Douze hommes, en somme

  Lorsque, tout enfant, j’entendais le nom de Perico, un village de la province de Matanzas, je me tordais de rire jusqu’à en avoir mal au ventre. Il en fut ainsi jusqu’à ce que j’apprenne qu’une partie de la famille de mon père était originaire de ces lieux et que la plaisanterie me paraisse moins drôle. Samedi dernier j’étais invitée à y revenir et revoir les quais poussiéreux et la station de chemin de fer déglinguée, mais le départ de ma sœur m’a laissée paralysée au quatorzième étage avec l’envie d’aller nulle part. Je regrette de ne pas y être allée parce que là-bas nous attendaient douze anciens prisonniers du Printemps Noir avec comme amphitryon un brave paysan travailleur, nommé Diosdado Gonzalez qui avait ouvert sa table et sa maison pour une réunion d’une telle importance.

Il s’agissait au départ d’une réunion destinée à resserrer les liens, présenter les familles de chacun, partager un peu de ce temps dont pendant plus de sept ans le gouvernement cubain les avait privés. Pourtant, la décision de Guillermo Farinas de commencer une grève de la faim a complètement changé la teneur de cette journée. Les signes de détente se sont transformés en préoccupation et les tabourets destinés aux festivités ont servi à supporter le poids de l’inquiétude. En bref, entre les rasades de café, opportunément servies par Alejandrina, la réunion s’est transformée en une réunion d’Etat Major civil où l’on ne déployait pas des petits soldats de plastique sur la carte des hostilités mais des idées sur la feuille de l’histoire.

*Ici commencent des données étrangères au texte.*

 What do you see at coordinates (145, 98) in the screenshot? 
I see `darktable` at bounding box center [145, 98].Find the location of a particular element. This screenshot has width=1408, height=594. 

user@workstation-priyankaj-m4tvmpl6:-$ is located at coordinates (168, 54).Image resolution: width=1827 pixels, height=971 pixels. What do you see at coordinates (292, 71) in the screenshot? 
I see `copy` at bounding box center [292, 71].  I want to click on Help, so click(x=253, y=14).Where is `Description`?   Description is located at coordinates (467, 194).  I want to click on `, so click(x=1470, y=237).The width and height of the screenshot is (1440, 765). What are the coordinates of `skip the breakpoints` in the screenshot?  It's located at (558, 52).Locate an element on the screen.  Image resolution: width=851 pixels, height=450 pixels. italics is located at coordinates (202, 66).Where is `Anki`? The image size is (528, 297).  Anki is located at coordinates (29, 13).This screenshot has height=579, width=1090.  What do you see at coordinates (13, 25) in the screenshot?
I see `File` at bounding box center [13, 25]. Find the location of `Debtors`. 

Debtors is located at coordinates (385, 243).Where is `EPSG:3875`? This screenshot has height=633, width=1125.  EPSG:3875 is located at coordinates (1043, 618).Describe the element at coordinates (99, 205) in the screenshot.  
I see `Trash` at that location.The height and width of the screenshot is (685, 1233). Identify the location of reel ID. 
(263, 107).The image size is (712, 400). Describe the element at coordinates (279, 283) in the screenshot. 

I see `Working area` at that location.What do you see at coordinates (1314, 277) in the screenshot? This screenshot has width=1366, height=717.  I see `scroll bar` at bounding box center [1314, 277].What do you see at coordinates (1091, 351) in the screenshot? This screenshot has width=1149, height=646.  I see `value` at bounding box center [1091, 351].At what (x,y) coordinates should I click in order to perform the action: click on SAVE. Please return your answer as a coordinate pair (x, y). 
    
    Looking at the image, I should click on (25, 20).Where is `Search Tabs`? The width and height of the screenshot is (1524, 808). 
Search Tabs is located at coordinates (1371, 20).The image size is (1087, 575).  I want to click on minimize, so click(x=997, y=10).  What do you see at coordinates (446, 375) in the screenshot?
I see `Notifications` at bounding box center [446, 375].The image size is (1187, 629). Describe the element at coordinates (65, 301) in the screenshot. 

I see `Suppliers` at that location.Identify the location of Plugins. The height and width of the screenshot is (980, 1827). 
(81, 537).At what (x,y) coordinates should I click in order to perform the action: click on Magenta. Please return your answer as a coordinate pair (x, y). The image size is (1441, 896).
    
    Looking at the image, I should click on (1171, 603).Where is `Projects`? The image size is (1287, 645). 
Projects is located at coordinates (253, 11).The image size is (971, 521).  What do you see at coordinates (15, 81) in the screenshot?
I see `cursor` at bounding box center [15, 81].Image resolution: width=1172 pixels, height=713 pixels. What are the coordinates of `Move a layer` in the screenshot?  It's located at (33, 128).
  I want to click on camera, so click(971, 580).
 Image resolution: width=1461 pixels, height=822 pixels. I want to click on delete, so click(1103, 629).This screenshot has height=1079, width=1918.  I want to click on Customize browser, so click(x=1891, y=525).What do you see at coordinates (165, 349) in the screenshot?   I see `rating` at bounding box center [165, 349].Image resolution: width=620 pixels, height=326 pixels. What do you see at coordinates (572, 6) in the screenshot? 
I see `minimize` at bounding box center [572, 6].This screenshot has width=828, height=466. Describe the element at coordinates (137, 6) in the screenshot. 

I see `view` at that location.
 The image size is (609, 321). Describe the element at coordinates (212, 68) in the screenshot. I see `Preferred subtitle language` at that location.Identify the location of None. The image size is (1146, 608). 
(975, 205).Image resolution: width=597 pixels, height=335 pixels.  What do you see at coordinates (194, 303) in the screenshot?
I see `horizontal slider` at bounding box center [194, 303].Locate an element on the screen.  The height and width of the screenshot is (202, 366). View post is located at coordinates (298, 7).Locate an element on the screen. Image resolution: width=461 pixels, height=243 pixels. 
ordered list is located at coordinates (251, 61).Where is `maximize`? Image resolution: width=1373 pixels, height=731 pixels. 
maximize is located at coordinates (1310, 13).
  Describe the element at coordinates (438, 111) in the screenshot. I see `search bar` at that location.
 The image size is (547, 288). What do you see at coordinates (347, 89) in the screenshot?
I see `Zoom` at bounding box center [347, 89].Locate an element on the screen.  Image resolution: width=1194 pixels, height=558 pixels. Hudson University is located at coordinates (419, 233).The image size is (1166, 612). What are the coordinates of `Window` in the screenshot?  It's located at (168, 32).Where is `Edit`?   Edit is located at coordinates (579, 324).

 Ensuite Pedro Argüelles m’a lu par téléphone le texte approuvé ce jour-là, et j’ai à nouveau regretté de ne pas y avoir été. Parmi leurs requêtes les signataires demandent qu’une enquête sérieuse soit menée sur les causes de la mort de Juan Wilfredo Soto. Egalement que l’on évite la mort de Farinas -ce qui à mon avis sera le plus difficile- l’arrêt de la répression et des actes de répudiation contre les activistes de l’opposition. Mais cette fois les oreilles du pouvoir semblent moins réceptives aux réclamations qu’il y a un an. J’ai peur de plus que l’organisme du Prix Sakharov 2010 ne résiste pas à un jeûne prolongé. J’espère que la vie me réservera des surprises et que l’on aboutira à quelque chose, que Perico cessera d’être un petit village au nom sympathique pour devenir le lieu duquel la parole, la conscience civique et l’unité auront réussi à soumettre un autoritarisme ancien et obstiné.